Date posted: January 20, 2014
Many fliers are worried about what the merger between American Airlines and U.S. Airways will mean for airfares. And this raises the general question, What do mergers of large national companies ultimately do to the prices consumers pay? With less competition, shouldn’t prices rise? N.C. State University economist Mike Walden answers.
“Well, most people would say the answer to your question … is yes, particularly if a merger means less competition in the market, therefore, people don’t have as many choices and a company sort of has you around the neck and they can increase prices.
“But what economists also point out is that oftentimes mergers mean good things, particularly if it allows the new bigger company to take advantage of efficiencies (and) economies of scale, so their cost structure will be lower, and they can pass on those cost savings in the form of lower prices.

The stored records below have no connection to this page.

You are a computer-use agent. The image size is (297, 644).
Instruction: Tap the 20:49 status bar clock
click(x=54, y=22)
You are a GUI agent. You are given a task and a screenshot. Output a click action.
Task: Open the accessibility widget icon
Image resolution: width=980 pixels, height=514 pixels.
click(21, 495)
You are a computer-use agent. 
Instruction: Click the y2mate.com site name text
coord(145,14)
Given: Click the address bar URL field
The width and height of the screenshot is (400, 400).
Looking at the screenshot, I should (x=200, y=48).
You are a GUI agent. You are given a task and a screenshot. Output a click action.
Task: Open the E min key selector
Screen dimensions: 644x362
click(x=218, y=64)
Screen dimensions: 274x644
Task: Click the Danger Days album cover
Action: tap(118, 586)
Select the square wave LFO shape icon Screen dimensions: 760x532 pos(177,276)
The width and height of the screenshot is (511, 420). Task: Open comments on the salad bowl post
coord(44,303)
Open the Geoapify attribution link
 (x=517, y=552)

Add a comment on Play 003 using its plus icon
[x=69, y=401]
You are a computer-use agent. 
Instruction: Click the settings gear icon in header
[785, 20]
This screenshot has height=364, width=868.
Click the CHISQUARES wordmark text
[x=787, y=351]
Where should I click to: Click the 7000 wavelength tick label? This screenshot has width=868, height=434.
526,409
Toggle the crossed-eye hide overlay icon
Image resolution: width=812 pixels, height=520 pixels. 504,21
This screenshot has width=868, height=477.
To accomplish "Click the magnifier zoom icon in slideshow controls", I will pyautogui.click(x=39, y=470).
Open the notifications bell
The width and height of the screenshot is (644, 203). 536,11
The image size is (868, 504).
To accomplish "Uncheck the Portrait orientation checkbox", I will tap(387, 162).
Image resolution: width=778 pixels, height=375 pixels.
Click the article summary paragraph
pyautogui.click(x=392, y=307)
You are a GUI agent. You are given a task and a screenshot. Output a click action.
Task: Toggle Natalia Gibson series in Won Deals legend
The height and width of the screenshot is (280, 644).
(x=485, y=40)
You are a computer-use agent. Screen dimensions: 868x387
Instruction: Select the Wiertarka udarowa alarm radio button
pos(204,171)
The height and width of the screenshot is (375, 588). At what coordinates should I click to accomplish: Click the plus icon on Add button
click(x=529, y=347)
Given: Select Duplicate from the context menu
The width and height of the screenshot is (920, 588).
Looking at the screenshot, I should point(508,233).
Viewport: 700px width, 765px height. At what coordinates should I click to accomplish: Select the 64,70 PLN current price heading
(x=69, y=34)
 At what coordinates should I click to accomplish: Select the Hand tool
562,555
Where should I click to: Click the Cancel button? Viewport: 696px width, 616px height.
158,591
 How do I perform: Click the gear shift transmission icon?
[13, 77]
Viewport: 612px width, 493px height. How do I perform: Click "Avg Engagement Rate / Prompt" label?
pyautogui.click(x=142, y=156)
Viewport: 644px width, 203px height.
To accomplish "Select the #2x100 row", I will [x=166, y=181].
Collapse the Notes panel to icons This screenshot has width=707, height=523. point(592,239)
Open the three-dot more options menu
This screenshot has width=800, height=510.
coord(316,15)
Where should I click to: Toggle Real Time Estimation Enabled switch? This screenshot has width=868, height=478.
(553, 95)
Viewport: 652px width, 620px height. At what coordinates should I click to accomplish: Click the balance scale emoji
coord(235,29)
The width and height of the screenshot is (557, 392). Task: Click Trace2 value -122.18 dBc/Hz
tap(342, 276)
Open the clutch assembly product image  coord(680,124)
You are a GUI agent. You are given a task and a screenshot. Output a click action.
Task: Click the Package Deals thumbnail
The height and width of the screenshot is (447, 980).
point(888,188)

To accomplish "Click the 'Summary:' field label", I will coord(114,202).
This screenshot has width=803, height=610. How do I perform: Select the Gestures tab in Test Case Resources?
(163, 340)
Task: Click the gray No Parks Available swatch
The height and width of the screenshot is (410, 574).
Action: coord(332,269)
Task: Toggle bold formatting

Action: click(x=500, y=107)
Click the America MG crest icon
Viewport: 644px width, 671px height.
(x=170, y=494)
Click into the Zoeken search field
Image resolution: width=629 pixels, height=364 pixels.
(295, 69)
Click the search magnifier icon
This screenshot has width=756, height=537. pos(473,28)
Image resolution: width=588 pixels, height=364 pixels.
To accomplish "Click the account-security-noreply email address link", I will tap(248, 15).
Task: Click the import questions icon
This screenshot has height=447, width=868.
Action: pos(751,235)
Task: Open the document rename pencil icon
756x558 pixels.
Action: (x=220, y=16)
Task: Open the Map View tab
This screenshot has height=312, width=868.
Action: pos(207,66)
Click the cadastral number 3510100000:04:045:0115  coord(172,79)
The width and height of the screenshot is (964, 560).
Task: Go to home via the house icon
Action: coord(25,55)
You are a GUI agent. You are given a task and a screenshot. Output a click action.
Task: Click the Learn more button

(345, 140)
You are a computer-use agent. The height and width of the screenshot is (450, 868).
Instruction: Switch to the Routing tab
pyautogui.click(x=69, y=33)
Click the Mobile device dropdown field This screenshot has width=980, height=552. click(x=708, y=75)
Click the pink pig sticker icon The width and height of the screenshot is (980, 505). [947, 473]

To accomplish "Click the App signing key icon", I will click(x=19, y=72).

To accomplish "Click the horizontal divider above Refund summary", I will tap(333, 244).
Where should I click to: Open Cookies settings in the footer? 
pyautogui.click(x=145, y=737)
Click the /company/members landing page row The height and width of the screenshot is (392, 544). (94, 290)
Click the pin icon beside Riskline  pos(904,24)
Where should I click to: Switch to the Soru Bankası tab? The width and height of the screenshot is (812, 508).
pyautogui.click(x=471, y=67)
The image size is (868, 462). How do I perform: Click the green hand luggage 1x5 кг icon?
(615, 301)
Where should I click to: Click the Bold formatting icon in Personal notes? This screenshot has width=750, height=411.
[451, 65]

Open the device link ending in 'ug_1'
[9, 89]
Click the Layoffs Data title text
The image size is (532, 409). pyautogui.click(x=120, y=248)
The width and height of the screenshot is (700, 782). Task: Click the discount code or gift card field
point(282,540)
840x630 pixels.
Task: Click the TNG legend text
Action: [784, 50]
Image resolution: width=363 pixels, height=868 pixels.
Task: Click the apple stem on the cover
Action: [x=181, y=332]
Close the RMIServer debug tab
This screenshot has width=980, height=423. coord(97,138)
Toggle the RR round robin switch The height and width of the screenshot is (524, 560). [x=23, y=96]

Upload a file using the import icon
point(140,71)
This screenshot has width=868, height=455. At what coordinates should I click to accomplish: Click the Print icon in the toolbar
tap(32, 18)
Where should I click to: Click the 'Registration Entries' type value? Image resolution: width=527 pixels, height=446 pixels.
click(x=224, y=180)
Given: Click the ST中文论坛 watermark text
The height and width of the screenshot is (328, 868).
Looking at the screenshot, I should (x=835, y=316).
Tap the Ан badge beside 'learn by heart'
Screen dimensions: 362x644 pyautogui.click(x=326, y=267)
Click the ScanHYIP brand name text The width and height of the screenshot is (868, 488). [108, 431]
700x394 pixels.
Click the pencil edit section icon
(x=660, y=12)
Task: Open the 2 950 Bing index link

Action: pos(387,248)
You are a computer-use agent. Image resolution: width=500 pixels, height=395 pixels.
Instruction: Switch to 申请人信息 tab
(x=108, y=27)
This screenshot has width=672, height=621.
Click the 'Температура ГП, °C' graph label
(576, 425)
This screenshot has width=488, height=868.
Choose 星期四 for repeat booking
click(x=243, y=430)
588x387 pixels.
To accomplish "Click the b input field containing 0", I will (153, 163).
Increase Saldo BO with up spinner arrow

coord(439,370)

“We have a new study … that really tested these alternative views of mergers when it looked at the 2008 merger between Miller beer and Coors beer. And there was a lot of concern there about what this would do to beer prices, et cetera.
“What the study found … was that, initially, beer prices did go up, … meaning that the fact that there was less competition because these two giants merge probably did mean that the prices were going to go on the upside. But what the study found was that, over time, those price increases actually moderated and prices actually went down a little bit, and the reason being that now this bigger company could take advantage of production efficiencies — that over time, those production efficiencies kicked them.
“I think the bottom line here … is, we should give these mergers time to work out. We may initially see an increase in prices, but over the long run, that trend may shift.”